Gold Catalysis for Heterocyclic Chemistry: A Representative Case Study on Pyrone Natural Products

2‐Pyrones and 4‐pyrones are common structural motifs in bioactive natural products. However, traditional methods for their synthesis, which try to emulate the biosynthetic pathway of cyclization of a 1,3,5‐tricarbonyl precursor, are often harsh and, therefore, not particularly suitable for applications to polyfunctionalized and/or sensitive target compounds. π‐Acid catalysis, in contrast, has proved to be better for a systematic exploration of the pyrone estate.

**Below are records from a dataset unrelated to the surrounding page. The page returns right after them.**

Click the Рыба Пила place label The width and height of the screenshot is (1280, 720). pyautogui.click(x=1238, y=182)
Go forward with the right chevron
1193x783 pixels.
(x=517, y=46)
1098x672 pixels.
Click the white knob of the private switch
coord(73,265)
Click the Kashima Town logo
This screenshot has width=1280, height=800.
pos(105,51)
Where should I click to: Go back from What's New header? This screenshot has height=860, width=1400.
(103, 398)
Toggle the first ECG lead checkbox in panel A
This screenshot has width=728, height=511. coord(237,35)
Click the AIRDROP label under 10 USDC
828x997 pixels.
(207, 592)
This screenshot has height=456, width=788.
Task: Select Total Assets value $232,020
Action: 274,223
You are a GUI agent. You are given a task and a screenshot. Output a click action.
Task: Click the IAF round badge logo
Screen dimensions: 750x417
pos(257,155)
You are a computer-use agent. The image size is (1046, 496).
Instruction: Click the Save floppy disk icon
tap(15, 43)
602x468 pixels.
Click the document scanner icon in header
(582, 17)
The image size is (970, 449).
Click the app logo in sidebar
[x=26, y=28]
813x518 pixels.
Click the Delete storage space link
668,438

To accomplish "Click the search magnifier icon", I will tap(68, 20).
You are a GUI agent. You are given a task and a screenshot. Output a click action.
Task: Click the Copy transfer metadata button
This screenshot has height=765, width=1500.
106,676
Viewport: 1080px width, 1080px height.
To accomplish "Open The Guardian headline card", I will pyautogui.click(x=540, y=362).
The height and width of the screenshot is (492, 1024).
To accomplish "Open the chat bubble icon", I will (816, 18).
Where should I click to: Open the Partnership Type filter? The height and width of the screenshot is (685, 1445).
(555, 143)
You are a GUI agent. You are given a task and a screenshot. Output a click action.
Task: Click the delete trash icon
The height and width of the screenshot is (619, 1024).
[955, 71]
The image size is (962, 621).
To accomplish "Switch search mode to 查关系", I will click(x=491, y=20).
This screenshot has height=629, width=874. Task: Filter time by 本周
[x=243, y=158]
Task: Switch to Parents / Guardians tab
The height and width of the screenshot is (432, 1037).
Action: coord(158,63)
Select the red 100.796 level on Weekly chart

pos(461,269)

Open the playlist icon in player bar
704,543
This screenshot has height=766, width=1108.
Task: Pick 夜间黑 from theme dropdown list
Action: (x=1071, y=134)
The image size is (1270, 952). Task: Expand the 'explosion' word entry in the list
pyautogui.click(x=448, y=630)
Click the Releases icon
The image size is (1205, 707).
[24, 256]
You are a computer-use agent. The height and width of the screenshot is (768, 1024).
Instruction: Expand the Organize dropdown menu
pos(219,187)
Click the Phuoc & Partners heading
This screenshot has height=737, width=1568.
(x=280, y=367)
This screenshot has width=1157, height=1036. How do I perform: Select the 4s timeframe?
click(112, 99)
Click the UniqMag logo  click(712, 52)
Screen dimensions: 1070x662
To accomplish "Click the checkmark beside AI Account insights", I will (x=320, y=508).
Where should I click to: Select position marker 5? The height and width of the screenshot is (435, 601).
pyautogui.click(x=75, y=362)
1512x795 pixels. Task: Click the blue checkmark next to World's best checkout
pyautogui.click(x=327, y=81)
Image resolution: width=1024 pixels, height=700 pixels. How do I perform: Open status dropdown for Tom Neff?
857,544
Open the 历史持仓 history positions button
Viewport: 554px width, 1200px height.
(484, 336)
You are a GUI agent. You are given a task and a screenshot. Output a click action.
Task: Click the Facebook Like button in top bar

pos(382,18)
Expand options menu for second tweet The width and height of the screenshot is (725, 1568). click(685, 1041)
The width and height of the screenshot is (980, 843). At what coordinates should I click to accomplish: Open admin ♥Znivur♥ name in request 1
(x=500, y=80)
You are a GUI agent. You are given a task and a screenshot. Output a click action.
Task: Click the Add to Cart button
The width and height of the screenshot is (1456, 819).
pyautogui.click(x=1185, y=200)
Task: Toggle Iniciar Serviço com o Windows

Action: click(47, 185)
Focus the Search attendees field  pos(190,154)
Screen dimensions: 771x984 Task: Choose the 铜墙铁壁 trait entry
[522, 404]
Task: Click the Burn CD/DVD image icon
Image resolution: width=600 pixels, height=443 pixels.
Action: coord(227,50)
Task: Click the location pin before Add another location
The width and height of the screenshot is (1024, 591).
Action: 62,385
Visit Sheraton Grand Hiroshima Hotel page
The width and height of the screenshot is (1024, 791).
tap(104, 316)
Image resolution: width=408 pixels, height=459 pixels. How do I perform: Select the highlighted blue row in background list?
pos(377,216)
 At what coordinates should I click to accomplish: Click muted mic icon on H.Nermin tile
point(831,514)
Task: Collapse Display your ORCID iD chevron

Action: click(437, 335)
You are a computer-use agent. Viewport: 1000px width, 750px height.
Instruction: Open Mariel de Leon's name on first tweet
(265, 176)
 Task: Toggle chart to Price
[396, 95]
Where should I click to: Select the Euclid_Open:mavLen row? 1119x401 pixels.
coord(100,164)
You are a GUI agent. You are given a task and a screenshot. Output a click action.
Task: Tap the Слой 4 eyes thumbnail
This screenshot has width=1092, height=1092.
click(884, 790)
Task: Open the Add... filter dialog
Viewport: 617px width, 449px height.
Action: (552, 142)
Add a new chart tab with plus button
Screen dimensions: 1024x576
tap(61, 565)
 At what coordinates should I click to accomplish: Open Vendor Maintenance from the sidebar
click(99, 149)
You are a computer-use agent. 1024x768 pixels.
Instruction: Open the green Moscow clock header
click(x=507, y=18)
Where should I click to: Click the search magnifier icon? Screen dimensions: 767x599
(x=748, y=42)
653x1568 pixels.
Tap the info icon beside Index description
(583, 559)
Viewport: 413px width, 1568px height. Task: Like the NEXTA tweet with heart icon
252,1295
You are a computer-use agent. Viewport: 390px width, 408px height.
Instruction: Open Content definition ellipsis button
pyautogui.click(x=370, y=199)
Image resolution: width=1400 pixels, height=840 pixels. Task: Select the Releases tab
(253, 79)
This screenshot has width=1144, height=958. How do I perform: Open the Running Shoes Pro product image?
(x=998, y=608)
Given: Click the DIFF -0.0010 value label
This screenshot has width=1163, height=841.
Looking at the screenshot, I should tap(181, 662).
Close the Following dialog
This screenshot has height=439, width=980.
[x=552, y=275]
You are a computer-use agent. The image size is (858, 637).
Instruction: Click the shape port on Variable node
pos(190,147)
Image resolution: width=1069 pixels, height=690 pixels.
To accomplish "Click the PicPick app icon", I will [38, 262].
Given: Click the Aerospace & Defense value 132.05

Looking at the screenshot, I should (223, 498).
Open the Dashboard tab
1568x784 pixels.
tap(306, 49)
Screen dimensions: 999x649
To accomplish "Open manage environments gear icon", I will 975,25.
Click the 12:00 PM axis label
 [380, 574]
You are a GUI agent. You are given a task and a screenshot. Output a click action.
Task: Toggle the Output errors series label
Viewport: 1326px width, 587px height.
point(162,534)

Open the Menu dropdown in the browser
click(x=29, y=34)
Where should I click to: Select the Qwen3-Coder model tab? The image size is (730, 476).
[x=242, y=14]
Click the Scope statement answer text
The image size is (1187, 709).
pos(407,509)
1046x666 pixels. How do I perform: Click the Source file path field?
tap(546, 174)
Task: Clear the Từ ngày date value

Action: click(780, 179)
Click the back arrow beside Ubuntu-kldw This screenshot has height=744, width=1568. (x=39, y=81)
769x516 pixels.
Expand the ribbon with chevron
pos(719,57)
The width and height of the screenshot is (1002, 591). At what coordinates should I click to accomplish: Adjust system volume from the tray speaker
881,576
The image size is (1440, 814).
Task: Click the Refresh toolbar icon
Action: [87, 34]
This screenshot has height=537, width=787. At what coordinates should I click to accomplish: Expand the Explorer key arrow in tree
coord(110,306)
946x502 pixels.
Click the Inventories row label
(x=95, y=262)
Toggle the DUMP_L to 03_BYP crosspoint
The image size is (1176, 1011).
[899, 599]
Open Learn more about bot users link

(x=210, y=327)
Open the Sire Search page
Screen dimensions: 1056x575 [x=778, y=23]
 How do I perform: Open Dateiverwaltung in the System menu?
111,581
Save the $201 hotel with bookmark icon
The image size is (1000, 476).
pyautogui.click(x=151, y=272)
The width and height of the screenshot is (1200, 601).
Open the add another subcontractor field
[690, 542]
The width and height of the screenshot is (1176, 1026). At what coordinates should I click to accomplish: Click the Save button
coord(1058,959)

To this end, alkynes are used as stable ketone surrogates, which can be activated under exceedingly mild conditions due to the pronounced carbophilicity of [LAu]+ fragments (L=two electron donor ligand); attack of a tethered ester carbonyl group onto the transient alkyne–gold complex then forges the pyrone ring in a fully regiocontrolled manner. Pars pro toto: Various total syntheses of pyrone natural products showcase the practicality, efficiency, functional‐group tolerance, and flexibility of heterocyclic chemistry based on π‐acid catalysis. In conceptual terms, these case studies are representative of a modern approach to heterocycles that is largely complementary to established carbonyl condensation reactions.